Hacking the radio controls in your steering wheel

[Gabe Graham] sent us this step by step process of building a dock for his Zune and hacking is steering wheel controls to work with it. Like many of us, he was not happy with the performance of those little radio transmitters that hook to your mp3 player. He remedied the situation by mounting a dock for his Zune onto the console and patching into his stereo. The sound quality was great, but controlling it was a pain.

He had one button left on his steering wheel that was not needed for anything.  He created a custom controller for the Zune that would issue different commands based on how long he held the button on the steering wheel. If the button was held for less than half a second, it would skip tracks, any longer and it would pause. Though he could possibly clean up the look of the LED sticking out of the console, the over all effect is quite well done.

Comments

  1. awe-man… I was really hoping he had figured out and documented the protocol used to communicate directly to the zune port.

    He could have just as easily polled the pins on the dock instead the IR transmitter.. it probably would have made for a much cleaner install (not to mention more useful to the Zune community) from the wired version of the remote I can tell you that there are dedicated pins specifically for remote functionality.

    kudos for a zune hack though… MS got the portable media player right IMO, I only ever bought one because it was $80 on sale and I figured I could hack around with it, ended up liking it so much I just started using it and my ipod just collects dust.

  2. draeath says:

    Personally I like a player with support for real firmware. See rockbox.

    I have a sansa e200r (v1) and with that firmware, it just kicks the ass off of anything else.

  3. Rufus says:

    Lol. Zune.

  4. pwrx says:

    “Though he could possibly clean up the look of the LED sticking out of the console”

    I doubt the LED can even be seen through the layers of dirt in that car. A look more consistent with the interior would have been to simply duct tape the Zune to the steering wheel.

  5. fucter says:

    i received some free zunes from club.live, i didnt pay for them, but i actually enjoy using them, wished they synced with linux, but for free – i was a real bargain

  6. pip says:

    Lol. Zune.

    Lol. Beats Crapples.

  7. draeath, does the sansa and or the rockbox firmware support video and podcast management?

    those are the two features I use most on my players, I have a SageTV box that automatically converts certain shows for use on the zune and then the zune software knows to sync them whenever I plug in.. same with my pod casts.
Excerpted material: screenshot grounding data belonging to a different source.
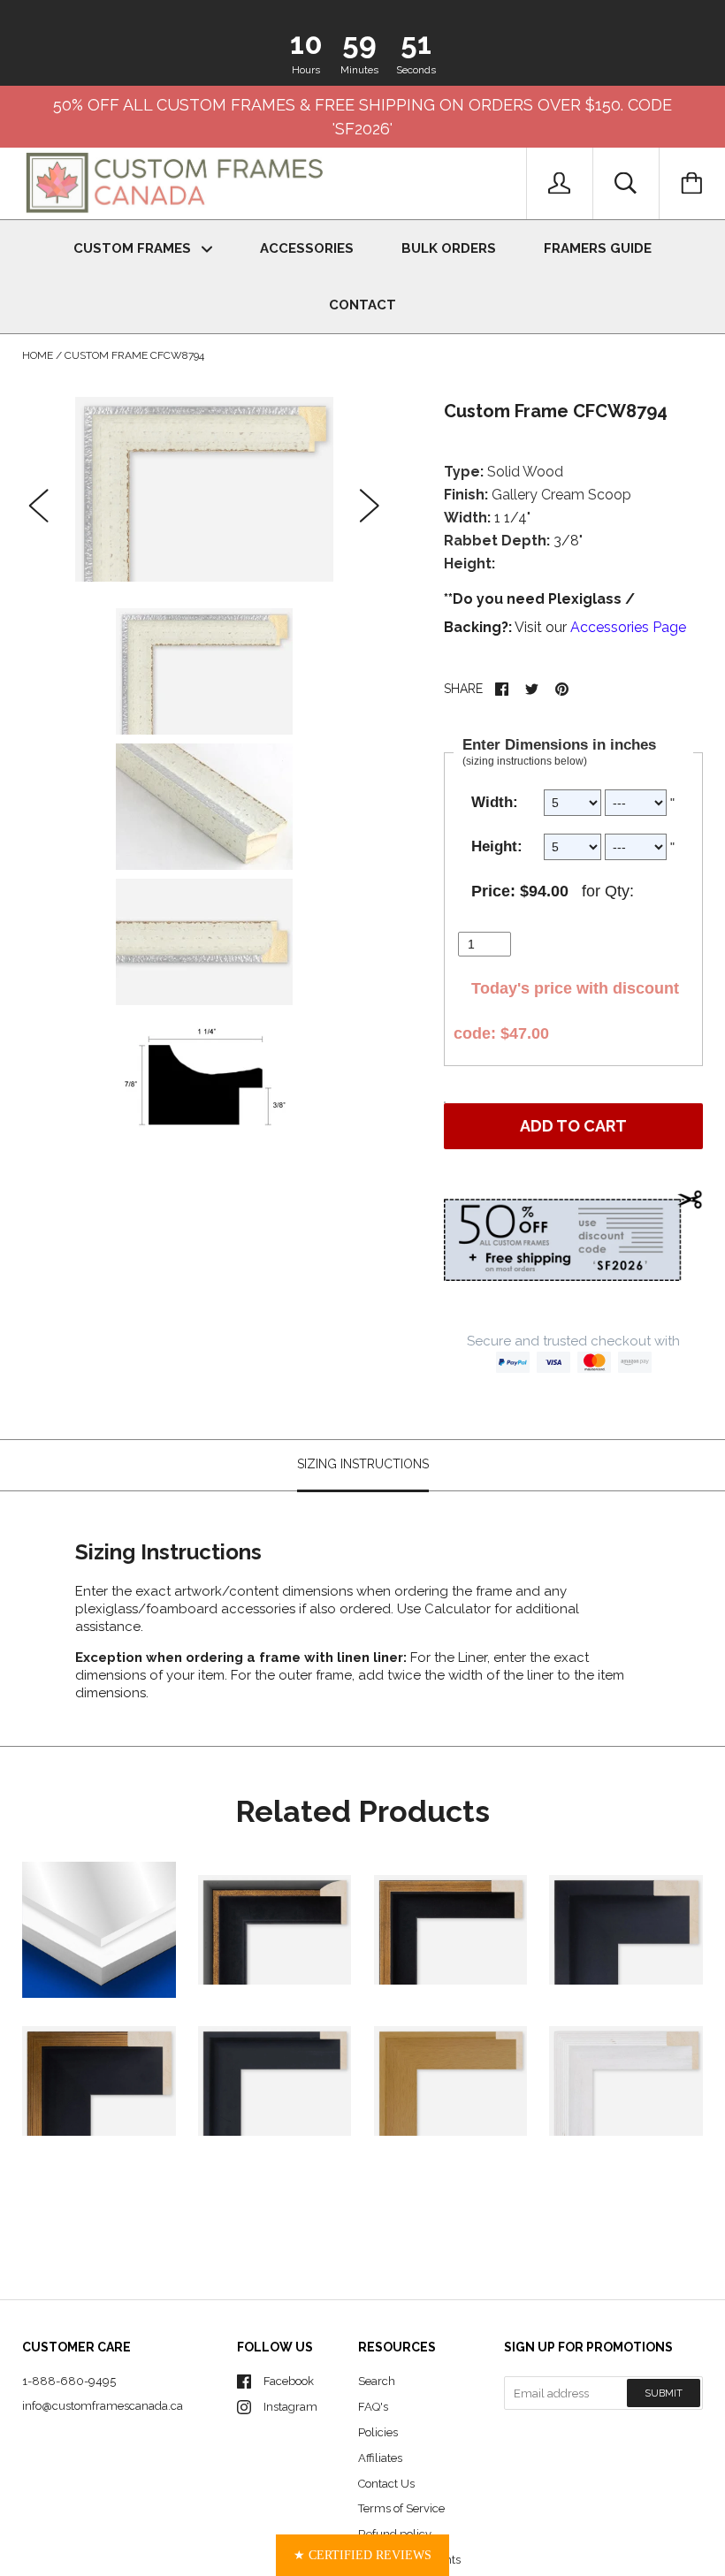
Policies (378, 2432)
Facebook (288, 2381)
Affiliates (380, 2458)
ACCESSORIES (307, 248)
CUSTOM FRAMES (134, 248)
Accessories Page (628, 627)
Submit (664, 2393)
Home (37, 355)
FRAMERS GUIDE (598, 248)
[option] (204, 489)
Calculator (459, 1609)
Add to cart (573, 1126)
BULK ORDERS (448, 248)
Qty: (619, 891)
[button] (362, 2555)
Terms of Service (401, 2508)
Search (376, 2381)
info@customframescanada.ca (102, 2405)
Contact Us (386, 2483)
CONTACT (362, 305)
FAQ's (373, 2406)
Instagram (290, 2406)
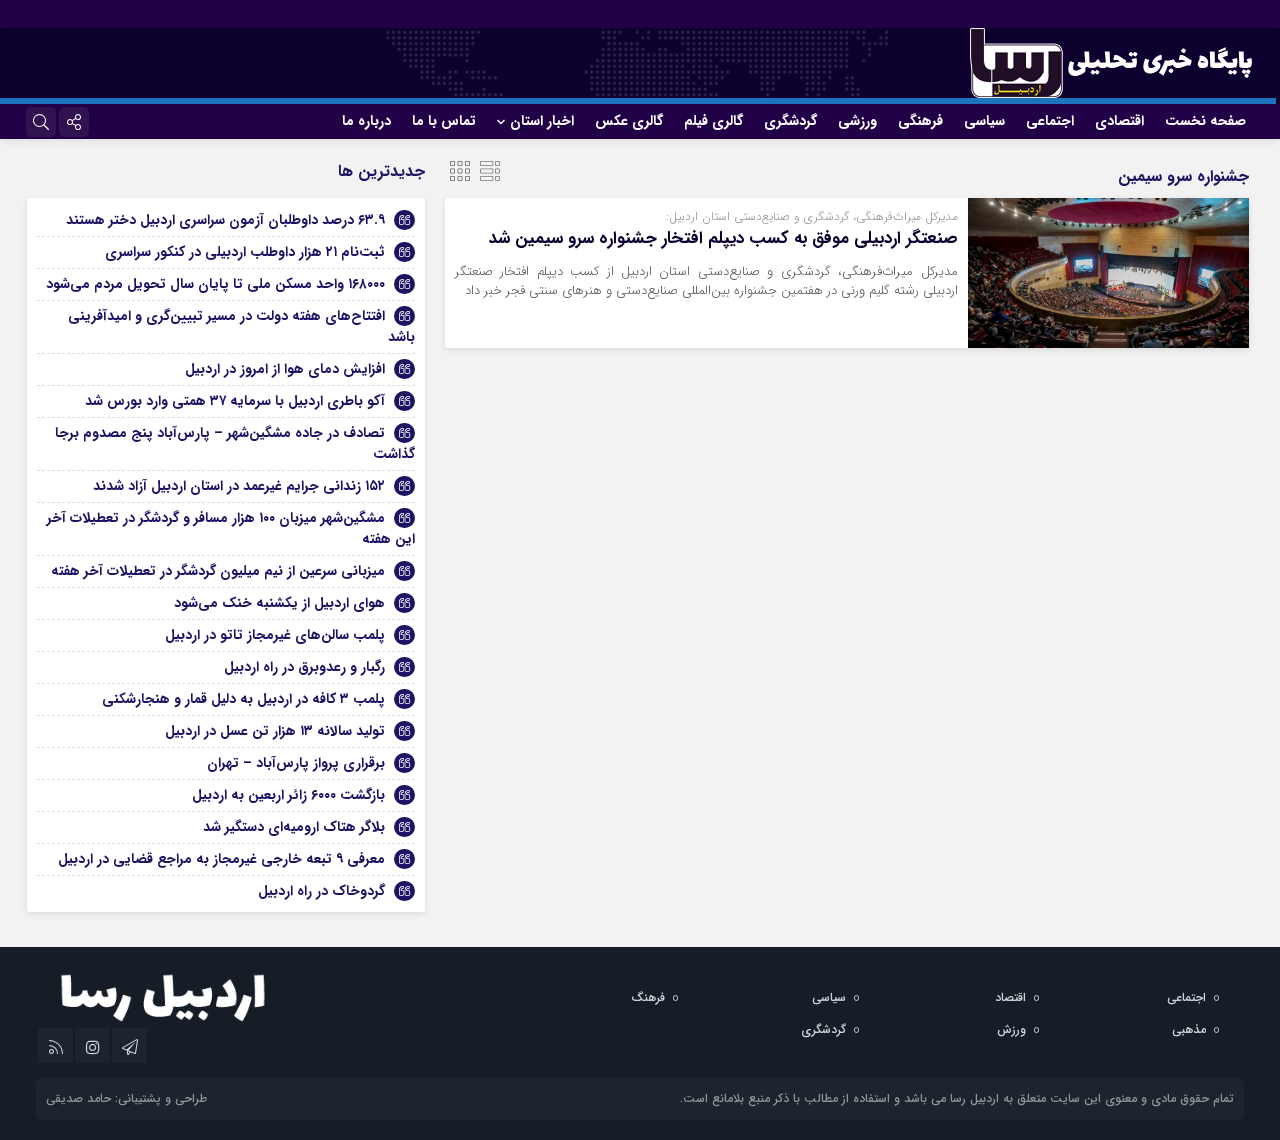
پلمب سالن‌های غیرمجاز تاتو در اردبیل (275, 635)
    The two things I don’t like about the zune
    -lack of support for Linux
    -doesn’t interface with my car stereo like an iPod does.

  8. eigenmeister says:

    My zune came free from a MS contest. I like it, but unfortunately the zune homebrew community has all but died.

  9. derwiskinator says:

    For those of you who don’t know, many cars these days use the LIN protocol to go from steering wheel controls to either the headunit or to a box that is connected to the cars internal CAN bus. If you try to find a single line that just pulses up and down like on his car, and fail, then you are going to be in for a much more “fun” hack.

    You will need to get a micro that supports CAN and or LIN, and then set it up to read those busses. Then you can basically watch the busses to see when a button strike causes data on the bus to change.

    (Your HAYNES or CHILTON’S guides will tell you which wires from the steering wheel are LIN or CAN)

    Also, the Zune and Sansa et al, are MTP devices, go to MS and search for “MTP documentation” and that will give you the entire protocol for basically every USB media player that isn’t an iPod.